The first Dollar Bank Loan Center was opened in Murrysville, Pennsylvania, on January 18, 1994. Dollar Bank's "Win-Win Home Equity Adjustable Rate Loan" was launched as the first loan of its kind in March 1994. Dollar Bank became the 16th bank in the country to offer online banking via the Internet in March 1997. Dollar Bank initiated the Freedom ATM Alliance surcharge-free network, a group of 29 banks that joined on January 4, 1999. The goal of the Alliance is to provide surcharge-free ATM alternatives to customers. Banks entering the Alliance agree not to surcharge the customers of any other Alliance member at their ATMs.

On June 28, 2016, Dollar Bank announced that they had agreed to merge with Virginia-based Bank @lantec. Both institutions are mutual banks. Dollar Bank retained all Bank @lantec employees and continued to operate all four Virginia bank offices. Dollar Bank's asset size grew to over $7.5 billion.

On October 5, 2016, Dollar Bank announced that it had agreed to merge with Pennsylvania-based Progressive-Home Federal Savings and Loan. Both institutions are mutual banks. Dollar Bank retained all Progressive-Home Federal Savings and Loan employees and continues to operate the two branch offices in Allentown and Dormont. Following the merger, Dollar Bank's asset size grew to over $7.6 billion.

On July 20, 2020, Dollar Bank announced that it became the official retail bank of the Cleveland Guardians.

In 2021, Dollar Bank announced that it had agreed to merge with Standard Bank.

=== National recognition ===

On April 6, 1998, the Dollar Bank online banking service was inducted into the 1998 Computerworld Smithsonian Innovation Collection.

=== Product development ===

In January 2005, the Dollar Bank CD Ladder was launched as the first CD of its kind. Laddering is based upon the premise of not putting all money in a single CD. By dividing money between CD terms ranging from short to long, CDs with a range of yields that reflect market expectations for the future direction of interest rates are purchased.

Dollar Bank was the first to offer text messaging on June 19, 2007, and mobile online banking was introduced on June 5, 2008.

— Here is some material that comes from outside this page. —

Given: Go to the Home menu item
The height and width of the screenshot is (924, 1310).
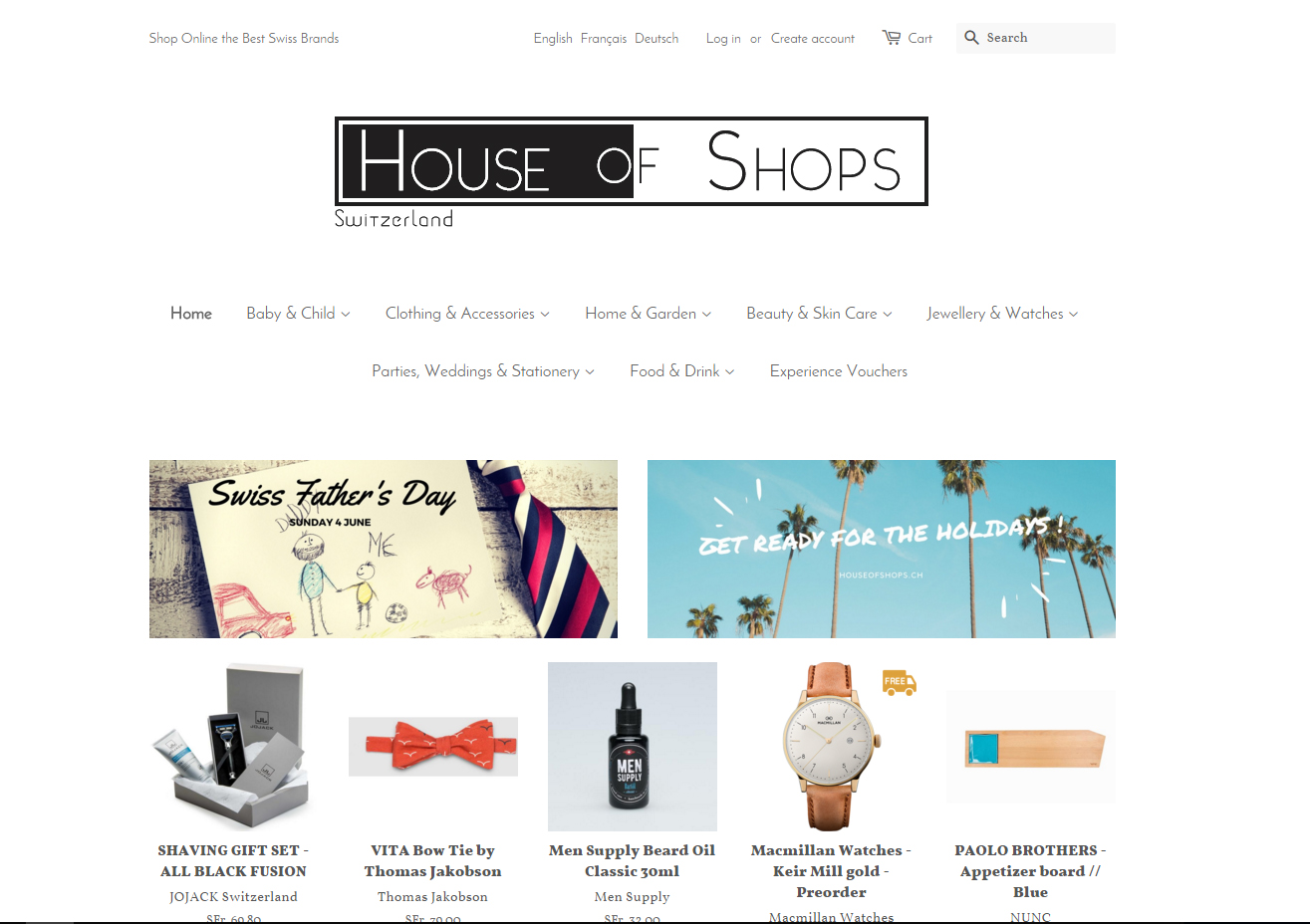Looking at the screenshot, I should point(191,314).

On March 11, 2009, Dollar Bank introduced reverse mortgages to provide financial help to seniors.

=== Recent developments ===

In July 2012, Dollar Bank was the first financial institution in the region to release video personal teller machines. These machines allow customers to speak to a live teller during non-traditional banking hours.

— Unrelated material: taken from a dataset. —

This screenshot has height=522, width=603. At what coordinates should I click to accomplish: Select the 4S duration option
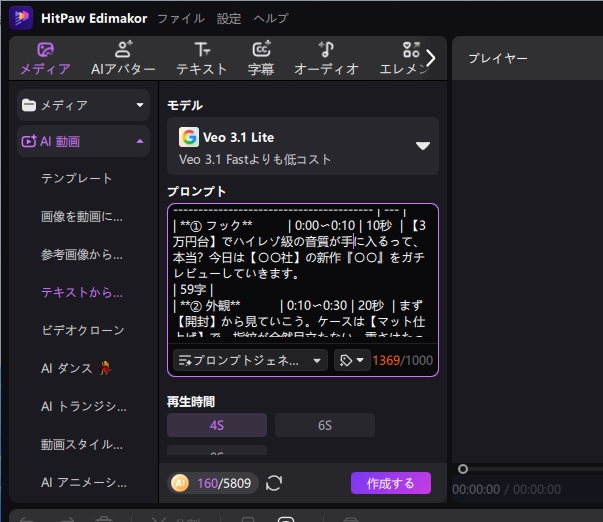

On November 1, 2015, James J. McQuade was appointed as the bank's new president. Mr. Oeler remained the CEO until his retirement on May 31, 2016, when Mr. McQuade became president and CEO. Mr. McQuade has 27 years of banking experience, 20 with Dollar Bank. He previously served as the bank's Executive Vice President of Retail Banking.

== Operations ==

During the first half of the 2026 fiscal year, Dollar Mutual Bancorp’s financial statement reflects its continued
strength and growth. Its core capital amounted to over $1.39 billion or 11.12% of its total average assets.

=== Business banking ===

Dollar Bank provides financial tools and personal services to small businesses, large companies, and corporations. The bank offers a variety of traditional loans, commercial and investment real estate loans, lines of credit, and credit cards. Its Business Express Loan offers a simple online application and instant decision. Dollar Bank's deposit accounts, cash management, and online services help businesses manage cash flow more efficiently, control, and confidently.

=== Subsidiaries ===

Dollar Bank has several subsidiary businesses, including:

- Dollar Bank Servicing Center services loans and mortgages
- Dollar Bank Insurance Agency, Inc., provides term life insurance products

== Notable buildings ==

=== Pittsburgh ===

Dollar Bank's official headquarters is currently at 20 Stanwix Street in Downtown Pittsburgh. Its old headquarters building at 340 Fourth Avenue in Pittsburgh is listed on the National Register of Historic Places.